Ele contava, depois, que nunca sentira tanta vergonha. Já o tínhamos escrito muitas vezes com carvão nas paredes da rua e feito desenhos a condizer, mas escrevê-lo ali na aula, à frente da professora, é que era mais custoso. Não teve outro remédio senão cumprir aquela ordem. Todos leram calados, só com os olhos, sem mexer a boca, e ninguém se riu. Mas a verdade é que nos serviu de lição. Nunca mais se disse uma obscenidade dentro da aula. Na nossa classe só um rapaz vivia numa família como devia ser. Era um franzino, muito magrinho e com pouca saúde. Todos os dias ia uma empregada levá-lo e buscá-lo. Ela é que lhe carregava a mala e o saquinho com o lanche. Quando, no recreio, ele começava a comer, a malta nem queria olhar. Eram só coisas boas. Carcaças com manteiga, fiambre, marmelada ou queijo, bananas e outras frutas. Ele, às vezes, repartia com um ou outro e nunca ninguém lhe fez mal. Todos o protegiam.
No último dia antes das férias do Natal, do ano em que a conhecemos, a Dona Aurora, assim se chamava, chegou à aula e, para nossa grande surpresa, trazia para cada um dos alunos, um pente desses de trazer no bolso, novinho em folha, e um frasquinho com água-de-colónia. A malta começou logo, mesmo ali, a pentear-se a perfumar-se e foi, então que ela disse:
- Assim, ainda gosto mais de vocês.
Foram muitos os dias que eu e mais uns dois ou três, igualmente pobres, íamos para a escola sem ter comido o que quer que fosse. Ela saía, mandava-me a mim, que era o mais matulão, ficar a tomar conta aula, ia a um serviço da tropa que havia ali ao lado e lá arranjava maneira de nos trazer de comer. No fim do primeiro dos meus três anos de classe especial, mercê da sua maneira de ensinar, do carinho que nos dava, a mim e aos outros, eu já lia no livro da terceira classe, já fazia contas e problemas. E os anos que se seguiram foram sempre a descobrir coisas novas.
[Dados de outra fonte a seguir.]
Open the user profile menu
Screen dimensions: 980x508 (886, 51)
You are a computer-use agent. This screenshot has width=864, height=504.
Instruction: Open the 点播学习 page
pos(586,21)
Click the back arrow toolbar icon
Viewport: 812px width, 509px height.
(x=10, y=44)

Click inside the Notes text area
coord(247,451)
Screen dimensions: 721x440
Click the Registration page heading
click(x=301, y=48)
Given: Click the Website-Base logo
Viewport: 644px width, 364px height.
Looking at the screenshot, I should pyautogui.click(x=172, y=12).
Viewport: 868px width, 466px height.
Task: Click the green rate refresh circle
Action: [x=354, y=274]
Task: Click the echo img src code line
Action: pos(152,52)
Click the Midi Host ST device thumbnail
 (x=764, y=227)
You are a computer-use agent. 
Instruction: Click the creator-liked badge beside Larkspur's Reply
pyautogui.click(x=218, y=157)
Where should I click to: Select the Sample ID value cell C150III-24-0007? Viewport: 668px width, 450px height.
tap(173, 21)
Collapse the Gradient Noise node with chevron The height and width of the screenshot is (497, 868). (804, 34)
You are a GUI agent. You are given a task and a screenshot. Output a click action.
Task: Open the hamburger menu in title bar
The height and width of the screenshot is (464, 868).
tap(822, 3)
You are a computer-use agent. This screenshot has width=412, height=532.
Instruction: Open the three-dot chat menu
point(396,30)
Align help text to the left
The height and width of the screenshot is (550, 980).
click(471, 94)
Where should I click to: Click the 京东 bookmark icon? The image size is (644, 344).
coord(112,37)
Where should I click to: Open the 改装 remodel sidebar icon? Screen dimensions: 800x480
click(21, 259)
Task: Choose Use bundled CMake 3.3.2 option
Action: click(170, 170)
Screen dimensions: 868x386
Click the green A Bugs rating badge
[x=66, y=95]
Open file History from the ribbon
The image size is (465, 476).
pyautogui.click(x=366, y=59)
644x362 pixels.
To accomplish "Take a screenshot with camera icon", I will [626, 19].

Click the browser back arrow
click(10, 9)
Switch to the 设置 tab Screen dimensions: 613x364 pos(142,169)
Naquele ano houve as eleições em que o Humberto Delgado só não ganhou porque a trafulhice nas urnas foi muita. Ganhou o Américo Tomaz e ficou tudo na mesma. Durante a campanha os ânimos andavam exaltados e a polícia, quando era preciso, arriava forte e feio, fosse homem ou mulher. Neste estado de coisas, eu e mais dois ou três, dos mais grandalhões da aula, tínhamos medo que fizessem mal a esta nossa segunda mãe. Pendurávamo-nos num primeiro eléctrico que ela apanhava, ficávamos com ela na paragem, à espera de um segundo, que a levava casa, no Príncipe Real. Esperávamos na rua que ela assomasse à janela e nos fizesse adeus. Depois, correndo e à pendura, voltávamos ao bairro. A malta sentia-se no papel de guarda-costas e ai de quem lhe fizesse mal. Púnhamos-lhe as tripas ao sol.
Por duas vezes, uma em cada ano, levou-nos a visitar a Favorita, onde vimos fazer chocolates e outras guloseimas. Um dos donos da fábrica era seu conhecido e no final da visita dava a cada um de nós um saco com muito do que lá se fazia. Era uma festa a encher a barriga de coisas boas. No dia da primeira visita que fizemos, o director da Escola entrou na nossa aula, estava ela a explicar o que íamos ver e a dizer como nos tínhamos de comportar.
- A senhora vai sair com esta malta? – Começou por dizer aquele sacana que me encheu porrada em criança, numa voz que deu para ouvir.
- Nem sabe no que se vai meter!
- Sei muito bem. – Respondeu ela. - Fique descansado. Eu tomo a responsabilidade.
E lá fomos e voltámos todos, na maior, sem sobressaltos. Ela pagou os bilhetes dos que não tinham dinheiro para o transporte. Hoje eu sei, pelos meus netos que, nestas saídas, as crianças têm de apresentar um papel com a autorização dos pais e que se faz um seguro para o que der e vier. O que me parece bem. No meu tempo não havia esse cuidado. Mas felizmente nunca tivemos quaisquer problemas. Comportámo-nos igualmente bem nos dias em que visitámos a fábrica de bolachas da Nacional e quando fomos ao Jardim Zoológico. Neste dia, a professora conseguiu que o mesmo serviço da tropa arranjasse um farnel para cada um. Ainda me lembro do que vinha no saquinho que nos deram: Uma carcaça com manteiga e mortadela, outra com marmelada, meia dúzia de bolachas, uma maçã e uma garrafinha com um sumo. Grande professora! Foi o melhor dia em todos os anos de escola. Vimos a bicharada toda, corremos, cantámos e enchemos a barriga de coisas boas. Tudo na maior.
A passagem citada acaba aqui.